Instruction: Can you write out the lines of the items as a numbered list, covering the stretch from the start of the items through the line containing "[x=621, y=98]" and leaving out any blank lines?
Begin
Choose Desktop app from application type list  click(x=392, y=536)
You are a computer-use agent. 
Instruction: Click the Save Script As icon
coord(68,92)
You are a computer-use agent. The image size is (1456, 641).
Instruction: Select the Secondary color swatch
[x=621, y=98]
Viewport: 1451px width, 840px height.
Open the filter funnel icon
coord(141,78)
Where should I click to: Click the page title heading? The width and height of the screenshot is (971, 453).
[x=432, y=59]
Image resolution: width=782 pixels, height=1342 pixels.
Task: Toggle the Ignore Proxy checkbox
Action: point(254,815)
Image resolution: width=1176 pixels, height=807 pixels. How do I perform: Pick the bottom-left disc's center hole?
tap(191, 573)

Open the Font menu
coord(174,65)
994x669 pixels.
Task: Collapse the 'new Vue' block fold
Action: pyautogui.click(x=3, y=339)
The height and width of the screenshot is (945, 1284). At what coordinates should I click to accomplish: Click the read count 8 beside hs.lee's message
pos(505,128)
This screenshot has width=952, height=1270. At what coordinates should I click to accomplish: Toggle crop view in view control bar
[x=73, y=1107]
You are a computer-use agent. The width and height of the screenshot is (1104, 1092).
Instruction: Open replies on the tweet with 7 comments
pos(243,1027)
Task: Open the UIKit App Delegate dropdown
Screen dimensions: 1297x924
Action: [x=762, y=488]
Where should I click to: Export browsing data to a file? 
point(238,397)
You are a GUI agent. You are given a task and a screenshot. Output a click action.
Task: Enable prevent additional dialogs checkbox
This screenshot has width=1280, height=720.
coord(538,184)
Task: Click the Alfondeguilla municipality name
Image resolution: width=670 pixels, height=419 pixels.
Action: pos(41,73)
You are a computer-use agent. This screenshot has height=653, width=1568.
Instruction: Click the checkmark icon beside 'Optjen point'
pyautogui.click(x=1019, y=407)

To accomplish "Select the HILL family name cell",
End
Exercise result:
1. Choose Desktop app from application type list  click(x=392, y=536)
2. You are a computer-use agent. 
3. Instruction: Click the Save Script As icon
4. coord(68,92)
5. You are a computer-use agent. The image size is (1456, 641).
6. Instruction: Select the Secondary color swatch
7. [x=621, y=98]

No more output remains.